If the Democrats hold the Senate, however, the story must obviously change. In my first draft of the column, I wrote that a Senate with a Democratic majority would mean that "virtually nothing" would happen under President Romney. During editing, I deleted that claim and instead wrote: “No major legislation would pass, but the full force of the Executive Branch would be in the hands of a President who is beholden to the most extreme elements of his party.” Here, I will add two broad comments.
First, one must acknowledge that the Democrats are notoriously weak-kneed, especially in the face of a Republican President. While there have been important moments of unity -- most notably, the successful resistance to George W. Bush's plan to partially privatize Social Security, even though the Democrats were in the minority in both houses at the time -- it is easy to picture a handful of self-styled moderate Democrats in the Senate refusing to join in filibusters. Even with Ben Nelson retiring, and Evan Bayh all but forgotten, there is a never-ending supply of Democratic Senators who could somehow convince themselves to join the Republicans on key issues. At least on budgetary issues, my leading candidates are Mark Udall and Ron Wyden, who have already said and done silly things in the name of bipartisanship. Even if I am wrong, however, we would surely see some Senators taking the bait to become "statesmen" in the eyes of Very Serious People like Thomas Friedman of The New York Times, and all of the pompous heirs to the David Broder school of punditry.

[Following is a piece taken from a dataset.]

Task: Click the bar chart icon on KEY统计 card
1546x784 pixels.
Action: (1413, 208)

Second, even if I am still wrong, and 41 or more Senate Democrats successfully fight off major legislative changes (and, even less likely, block Alito/Scalia-style judicial appointments), the damage of a Romney presidency would be real and extreme. A recent NYT front page article noted that the Obama team has been honing its ability to bypass Congress to get things it wants accomplished. Executive Orders, agency action, and all the rest are currently being used to serve centrist (or, at most, center-left) goals, having been adapted from the model of extreme executive authority set in motion during the Bush/Cheney years -- which were, of course, amped-up versions of the expansions of executive power under Clinton, which were themselves audacious extensions of the Reagan/Bush effort to roll back the restrictions of the post-Watergate years. Oy.

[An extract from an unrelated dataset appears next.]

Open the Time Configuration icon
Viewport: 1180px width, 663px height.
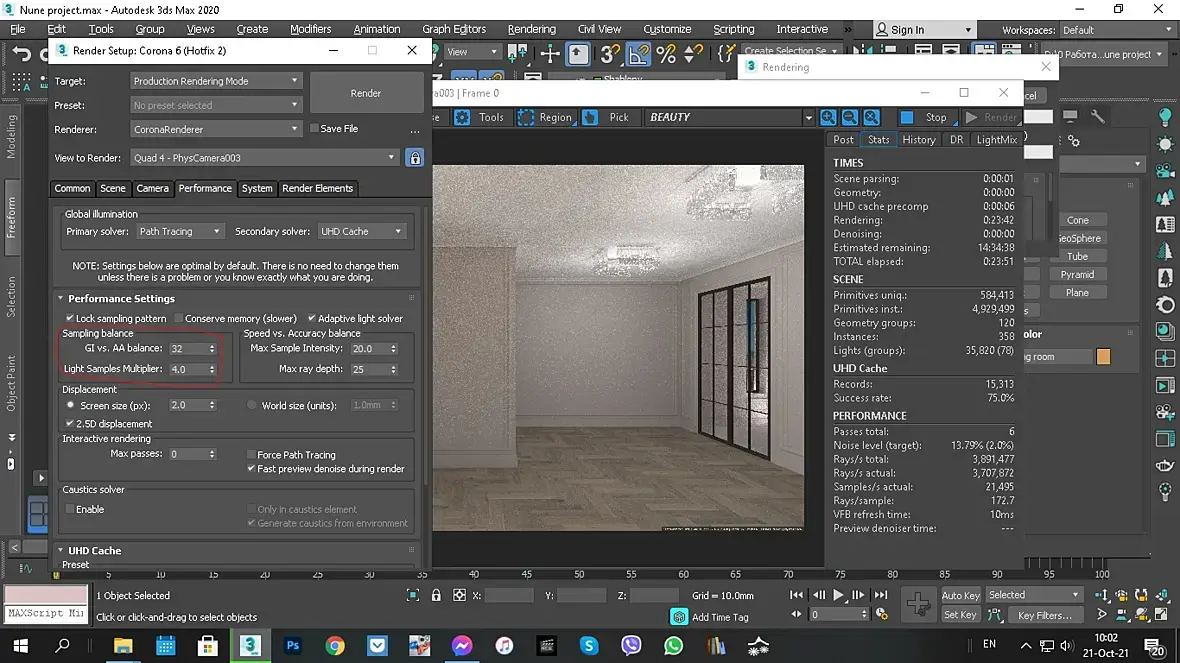(x=880, y=615)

All of this is why, in the midst of my criticism of Obama throughout 2011, I conceded that there was no way that any liberal (or, I would now add, anyone who disagrees with any aspect of the Koch brothers' agenda) could fail to come around on Obama in 2012. The "under the radar stuff" is more important than ever. As we saw under Bush II, staff decisions were being made on religious grounds. Under Obama, the NLRB failed to fly under the radar at one point, but it has still insisted on enforcing labor laws, rather than gutting or ignoring them.

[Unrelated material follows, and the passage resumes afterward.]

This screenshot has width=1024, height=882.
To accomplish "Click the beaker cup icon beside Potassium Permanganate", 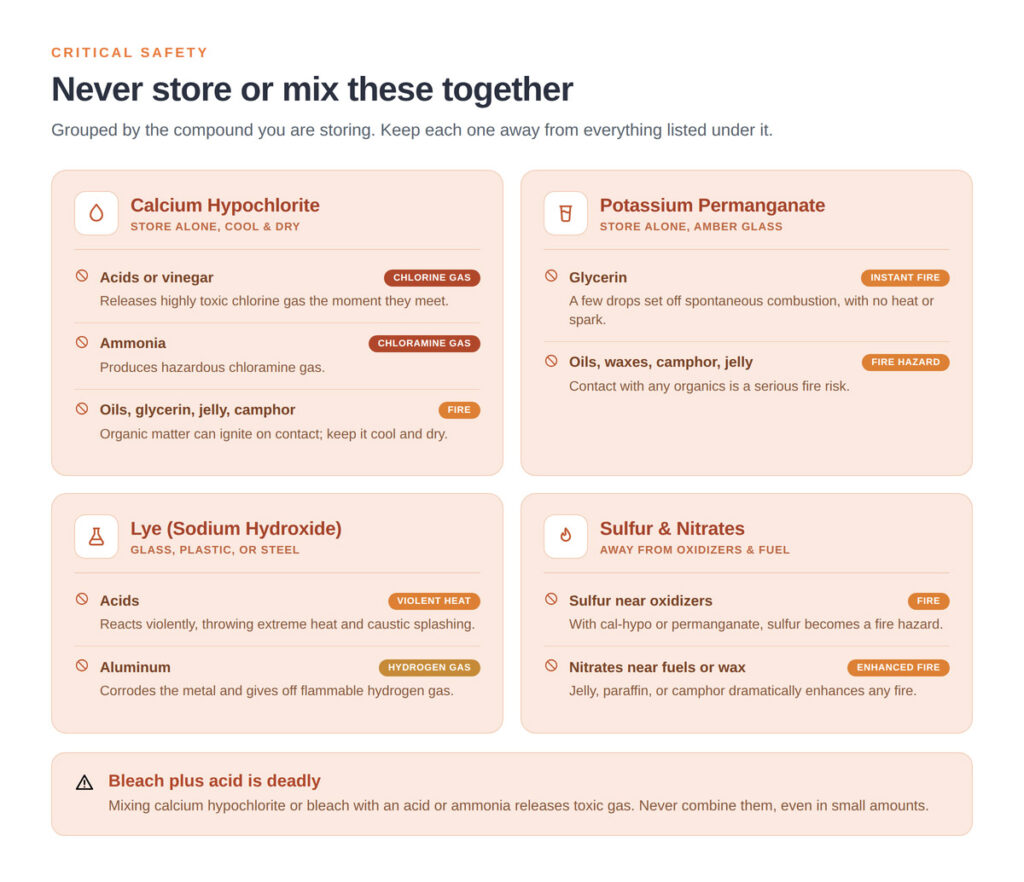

Therefore, my initial intuition that "virtually nothing" would happen under continued divided government is obviously wrong. RomneyWorld would be even scarier if the Democrats had no remaining sources of political power, but even a strong Senate opposition would not be enough to prevent an onslaught. I am very disappointed by Obama's Presidency (although he has gotten much better since last summer's debt ceiling debacle.) But the alternative -- even under Mitt the Mock Moderate -- is horrifying.